**EXERCISE BRIEF**
Search the records below for the word "Switch", then return every line where it appears.

**RECORD EXTRACTS**
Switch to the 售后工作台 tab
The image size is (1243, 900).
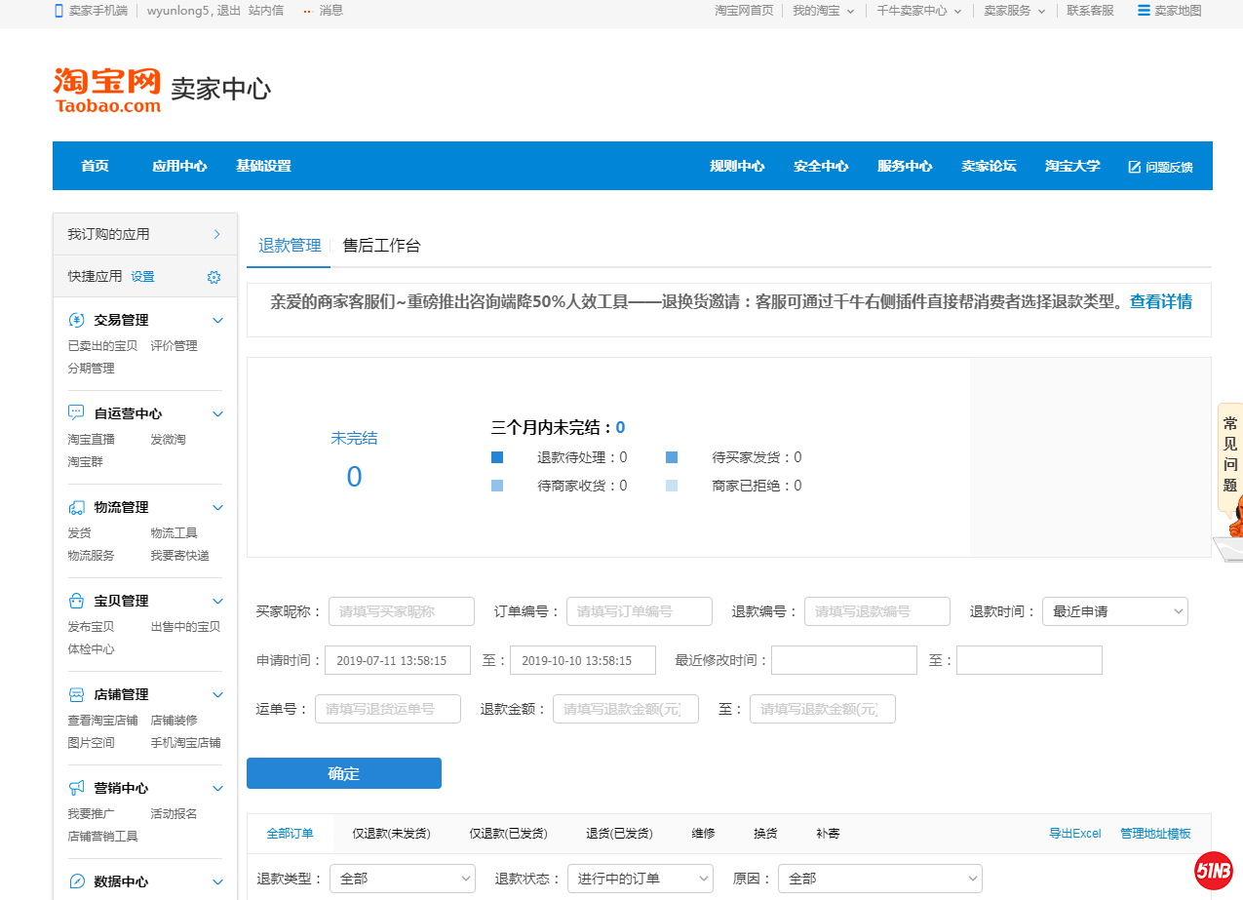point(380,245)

...

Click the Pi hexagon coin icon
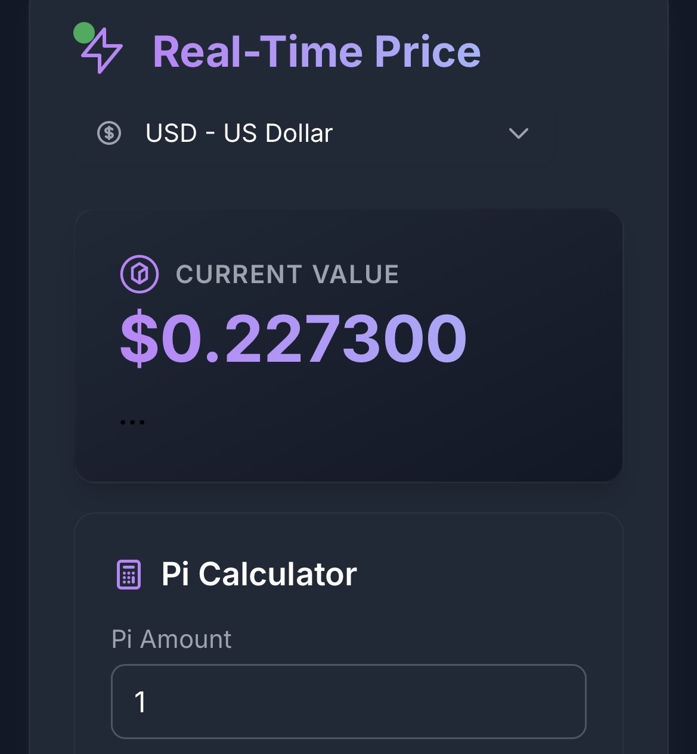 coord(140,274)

--

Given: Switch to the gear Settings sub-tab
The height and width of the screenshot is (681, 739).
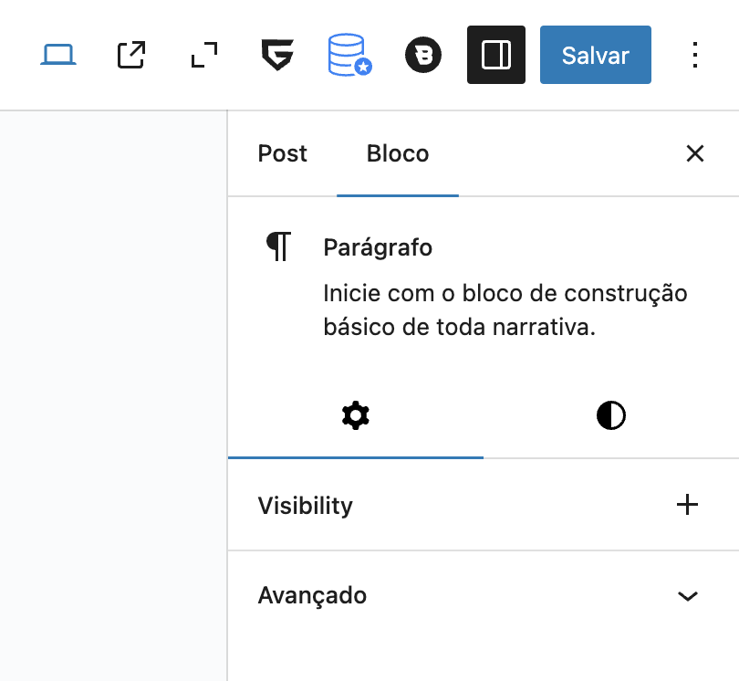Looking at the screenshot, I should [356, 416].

**EXERCISE RESULT**
Switch to the 售后工作台 tab
Given: Switch to the gear Settings sub-tab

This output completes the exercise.